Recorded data
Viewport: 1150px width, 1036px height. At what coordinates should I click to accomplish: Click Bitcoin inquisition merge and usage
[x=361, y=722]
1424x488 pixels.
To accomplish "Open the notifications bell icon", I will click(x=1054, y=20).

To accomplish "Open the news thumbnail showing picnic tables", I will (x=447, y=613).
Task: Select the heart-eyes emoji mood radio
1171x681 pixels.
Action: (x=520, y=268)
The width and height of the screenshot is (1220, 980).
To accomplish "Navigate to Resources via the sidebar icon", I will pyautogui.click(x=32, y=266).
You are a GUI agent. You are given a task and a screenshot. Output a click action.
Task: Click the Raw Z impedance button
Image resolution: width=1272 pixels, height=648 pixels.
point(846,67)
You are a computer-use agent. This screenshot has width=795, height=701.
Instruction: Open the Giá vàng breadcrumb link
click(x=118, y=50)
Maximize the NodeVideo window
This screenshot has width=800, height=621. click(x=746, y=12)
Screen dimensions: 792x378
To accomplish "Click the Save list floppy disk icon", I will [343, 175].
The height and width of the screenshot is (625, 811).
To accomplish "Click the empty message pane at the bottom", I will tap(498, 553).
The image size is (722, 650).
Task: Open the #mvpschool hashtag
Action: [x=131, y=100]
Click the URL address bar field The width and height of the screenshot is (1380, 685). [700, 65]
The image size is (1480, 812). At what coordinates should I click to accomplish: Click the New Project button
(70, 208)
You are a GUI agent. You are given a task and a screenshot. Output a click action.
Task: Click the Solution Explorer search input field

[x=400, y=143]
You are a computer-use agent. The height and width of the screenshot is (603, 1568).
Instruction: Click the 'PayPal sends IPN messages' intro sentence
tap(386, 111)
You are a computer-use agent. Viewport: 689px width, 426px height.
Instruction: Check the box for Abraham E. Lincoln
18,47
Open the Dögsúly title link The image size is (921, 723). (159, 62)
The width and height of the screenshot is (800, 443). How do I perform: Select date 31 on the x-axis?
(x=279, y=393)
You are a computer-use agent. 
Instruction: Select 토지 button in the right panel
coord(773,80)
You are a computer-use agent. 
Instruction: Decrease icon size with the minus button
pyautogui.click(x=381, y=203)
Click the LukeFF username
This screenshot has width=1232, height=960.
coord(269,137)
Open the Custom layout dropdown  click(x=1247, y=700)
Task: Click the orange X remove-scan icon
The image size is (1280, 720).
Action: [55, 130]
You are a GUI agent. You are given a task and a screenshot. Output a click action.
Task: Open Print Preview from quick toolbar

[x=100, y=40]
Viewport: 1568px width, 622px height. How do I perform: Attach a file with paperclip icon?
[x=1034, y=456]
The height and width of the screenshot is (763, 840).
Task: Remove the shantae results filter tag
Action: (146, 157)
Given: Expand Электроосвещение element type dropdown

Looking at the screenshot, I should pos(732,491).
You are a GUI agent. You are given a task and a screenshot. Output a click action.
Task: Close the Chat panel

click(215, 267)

◆ What to work on: Return the rows verbatim, starting at the line containing "Task: Click the orange X remove-scan icon" and ending with the last line of the rows.

◆ Result of the exercise:
Task: Click the orange X remove-scan icon
The image size is (1280, 720).
Action: [55, 130]
You are a GUI agent. You are given a task and a screenshot. Output a click action.
Task: Open Print Preview from quick toolbar

[x=100, y=40]
Viewport: 1568px width, 622px height. How do I perform: Attach a file with paperclip icon?
[x=1034, y=456]
The height and width of the screenshot is (763, 840).
Task: Remove the shantae results filter tag
Action: (146, 157)
Given: Expand Электроосвещение element type dropdown

Looking at the screenshot, I should pos(732,491).
You are a GUI agent. You are given a task and a screenshot. Output a click action.
Task: Close the Chat panel

click(215, 267)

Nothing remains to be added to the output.